Selasa 05 Nov 2024 15:30 WIB

Masakan Padang Sudah Dijual non-Minang Sejak Masa Kolonial

Polemik keaslian masakan Padang juga terjadi pada masa lalu.

Pramusaji meyiapkan makanan di rumah makan Padang di Cikini, Jakarta, Selasa (10/1/2023).
Foto: Republika/Thoudy Badai
Pramusaji meyiapkan makanan di rumah makan Padang di Cikini, Jakarta, Selasa (10/1/2023).

REPUBLIKA.CO.ID, JAKARTA – Razia rumah makan Padang yang disebut bukan diawaki oleh Orang Minang ramai jadi pembicaraan belakangan. Ternyata, bahwa masakan Padang dijual bukan oleh orang Minangkabau sedianya sudah hal yang biasa sejak dulu kala, demikian juga soal polemik keasliannya.

Fikrul Hanif Sufyan, periset dan pengajar sejarah yang juga pernah menjadi dosen tamu dalam visiting lecturer di Faculty of Art University of Melbourne Australia menuliskan temuan ini kepada Republika.

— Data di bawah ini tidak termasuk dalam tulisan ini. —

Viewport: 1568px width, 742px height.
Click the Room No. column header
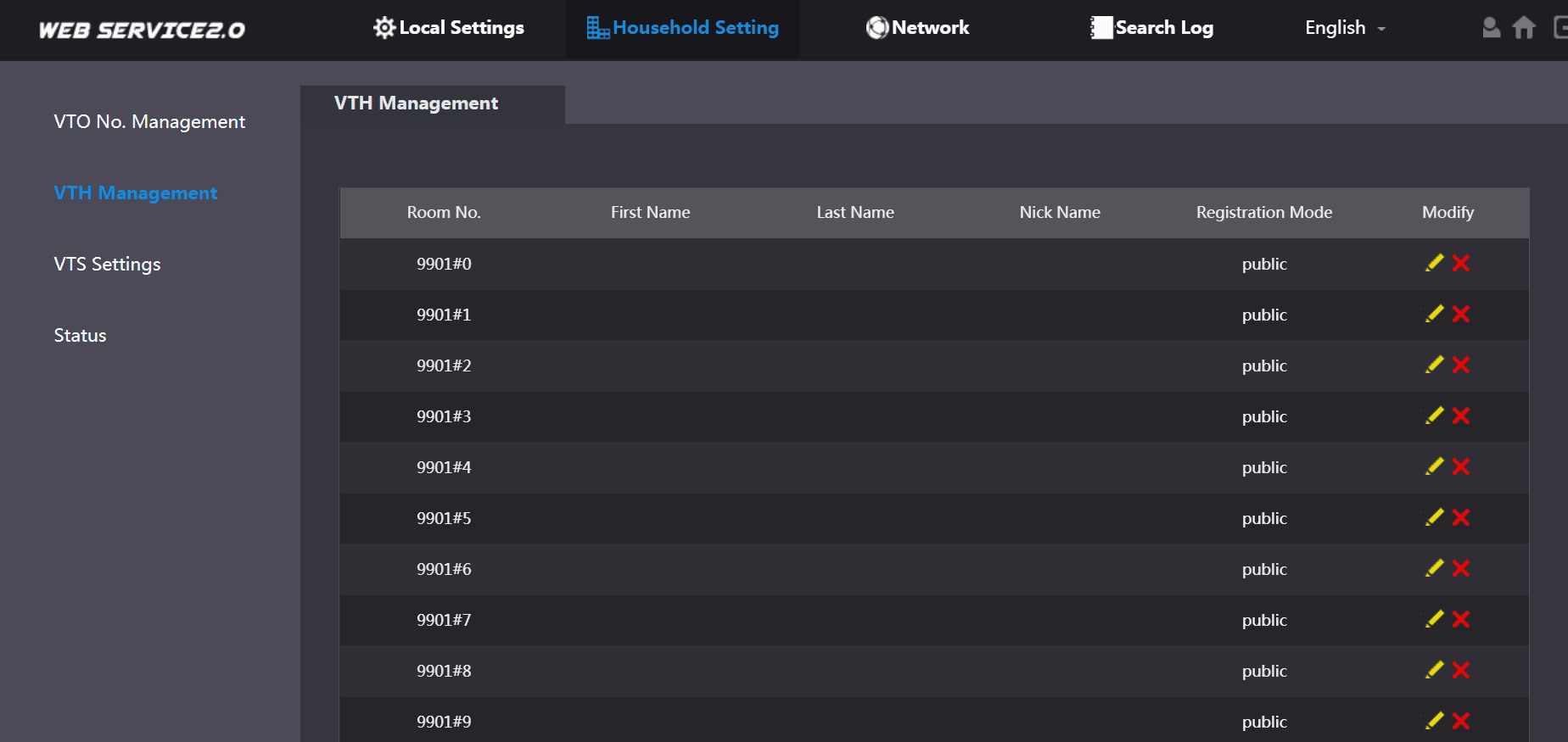[444, 212]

Menurutnya, sejak lama, makanan Minang khususnya rendang sudah jadi bagian dari kuliner khas Indonesia.

Baca Juga

Sejak masa Kolonial Belanda, mudah ditemukan iklan-iklan restoran yang menyajikan masakan khas Minang – terutama rendang. Iklan-iklan itu dimuat di Sumatra Courant, de Sumatra Post, Bataviasch Nieuwsblad, Algemeen handelsblad voor Nederlandsch-Indië, dan lainnya. 

Maison "Delmonico",  Toko Roti dan Kue yang berada di Semarang adalah satu dari sekian iklan restoran yang menyajikan makanan khas asal Minang tersebut. Maison Dolmenico pada 1935  menyediakan beberapa menu khusus. Diantaranya  Gado-gado Batavia, Nasi Rawon, Sate Ayam, Sambel Ati Ayam dengan nasi, Macatoni Lelawar dengan nasi, termasuk Rendang Padang dengan nasi (Algemeen handelsblad voor Nederlandsch-Indië, 16 Januari 1935).

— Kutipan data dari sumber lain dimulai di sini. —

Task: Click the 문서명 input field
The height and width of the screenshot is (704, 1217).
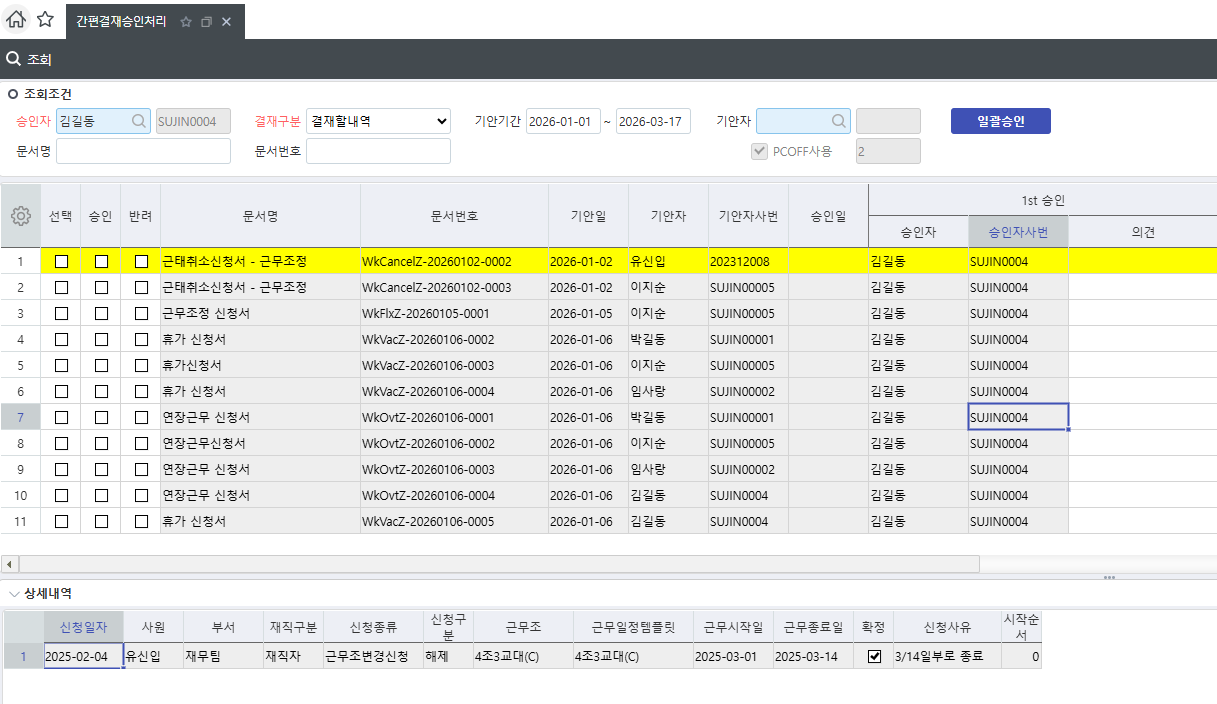Action: click(143, 151)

“Tentu menarik, menyimak iklan ini. Apatah lagi yang menyajikan menu rendang itu, bukanlah restoran alias lapau nasi yang pemiliknya berasal dari Sumatra Westkust,” tulis Fikrul Hanif Sufyan.

Ia juga menuturkan bahwa rendang bukan baru-baru ini saja dianggap sebagai salah satu masakan paling lezat sedunia. Rendang sudah terkenal di kalangan pelancong asal Belanda pada masa lalu. 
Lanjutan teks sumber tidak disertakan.